Secondary Mortgage Market Enhancement Act of 1984
- Long title: An Act To amend the Securities Exchange Act of 1934 with respect to the treatment of mortgage backed securities, to increase the authority of the Federal National Mortgage Association and the Federal Home Loan Mortgage Corporation, and for other purposes.
- Acronyms (colloquial): SMMEA
- Enacted by: the 98th United States Congress

Citations
- Public law: Pub. L. 98–440
- Statutes at Large: 98 Stat. 1689

Legislative history
- Introduced in the Senate by Jake Garn (R-UT) on November 2, 1983; Committee consideration by Senate Banking, Housing, and Urban Affairs, House Banking, Finance, and Urban Affairs, House Energy and Commerce; Passed the Senate on February 9, 1984 (voice vote); Passed the House on September 11, 1984 (voice vote); Signed into law by President Ronald Reagan on October 3, 1984;

= Secondary Mortgage Market Enhancement Act =

1984 United States law

The Secondary Mortgage Market Enhancement Act of 1984 (SMMEA) was an Act of Congress intended to improve the marketability of private label mortgage-backed security passthroughs. It is mentioned as a significant contributing factor in the subprime mortgage crisis.
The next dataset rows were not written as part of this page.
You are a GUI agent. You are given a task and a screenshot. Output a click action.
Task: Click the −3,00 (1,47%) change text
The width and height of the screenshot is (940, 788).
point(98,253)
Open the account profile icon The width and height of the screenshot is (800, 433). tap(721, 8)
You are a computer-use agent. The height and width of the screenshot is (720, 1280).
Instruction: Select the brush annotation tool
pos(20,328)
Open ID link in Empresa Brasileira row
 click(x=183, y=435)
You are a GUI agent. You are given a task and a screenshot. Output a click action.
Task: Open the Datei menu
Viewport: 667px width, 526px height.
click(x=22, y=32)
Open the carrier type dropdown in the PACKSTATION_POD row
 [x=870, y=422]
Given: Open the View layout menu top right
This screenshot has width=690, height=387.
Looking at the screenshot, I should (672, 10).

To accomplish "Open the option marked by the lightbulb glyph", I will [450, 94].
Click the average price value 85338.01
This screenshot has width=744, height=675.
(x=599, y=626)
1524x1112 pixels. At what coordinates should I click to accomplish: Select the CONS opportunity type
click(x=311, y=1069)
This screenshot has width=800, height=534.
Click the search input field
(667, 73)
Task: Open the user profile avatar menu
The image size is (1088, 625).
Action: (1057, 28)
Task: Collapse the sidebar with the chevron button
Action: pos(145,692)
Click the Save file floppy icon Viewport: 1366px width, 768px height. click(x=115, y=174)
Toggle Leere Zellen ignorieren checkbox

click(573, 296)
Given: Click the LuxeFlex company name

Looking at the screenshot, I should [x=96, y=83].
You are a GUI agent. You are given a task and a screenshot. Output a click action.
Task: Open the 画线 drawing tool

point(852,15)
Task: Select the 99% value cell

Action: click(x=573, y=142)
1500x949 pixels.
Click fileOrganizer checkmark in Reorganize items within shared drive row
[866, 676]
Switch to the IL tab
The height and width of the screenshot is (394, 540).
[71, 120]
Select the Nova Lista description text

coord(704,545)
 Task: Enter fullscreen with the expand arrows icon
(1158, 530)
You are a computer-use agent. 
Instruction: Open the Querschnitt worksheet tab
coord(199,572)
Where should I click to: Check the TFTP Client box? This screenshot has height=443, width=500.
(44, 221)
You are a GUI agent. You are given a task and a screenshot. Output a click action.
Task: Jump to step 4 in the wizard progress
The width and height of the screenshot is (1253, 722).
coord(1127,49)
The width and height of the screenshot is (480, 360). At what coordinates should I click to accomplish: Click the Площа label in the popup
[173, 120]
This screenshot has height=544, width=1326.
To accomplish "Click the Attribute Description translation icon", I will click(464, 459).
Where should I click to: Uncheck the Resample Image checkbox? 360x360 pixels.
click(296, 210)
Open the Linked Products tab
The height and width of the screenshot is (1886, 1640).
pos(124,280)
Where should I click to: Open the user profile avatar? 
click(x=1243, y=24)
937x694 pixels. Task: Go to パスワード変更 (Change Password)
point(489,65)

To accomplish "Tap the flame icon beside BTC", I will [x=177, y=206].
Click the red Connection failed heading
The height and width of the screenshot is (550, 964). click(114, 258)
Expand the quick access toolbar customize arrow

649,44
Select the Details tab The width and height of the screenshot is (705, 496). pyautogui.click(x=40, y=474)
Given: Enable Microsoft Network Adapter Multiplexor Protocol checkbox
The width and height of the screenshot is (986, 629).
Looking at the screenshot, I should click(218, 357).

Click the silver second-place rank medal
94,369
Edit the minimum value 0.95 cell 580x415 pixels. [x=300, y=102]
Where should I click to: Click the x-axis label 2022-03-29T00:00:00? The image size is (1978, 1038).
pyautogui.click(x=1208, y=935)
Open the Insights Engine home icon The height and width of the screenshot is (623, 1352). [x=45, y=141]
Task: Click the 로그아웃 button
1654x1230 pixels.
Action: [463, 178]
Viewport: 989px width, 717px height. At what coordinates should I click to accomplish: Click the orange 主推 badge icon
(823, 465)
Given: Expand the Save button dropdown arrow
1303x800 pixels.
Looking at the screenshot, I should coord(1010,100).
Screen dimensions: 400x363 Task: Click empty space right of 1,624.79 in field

It declared nationally recognized statistical rating organization (NRSRO) AA-rated mortgage-backed securities to be legal investments equivalent to Treasury securities and other federal government bonds for federally chartered banks (such as federal savings banks, federal savings associations, etc.), state-chartered financial institutions (such as depository banks and insurance companies) unless overridden by state law before October 1991 (of which 21 states did so), and Department of Labor-regulated pension funds.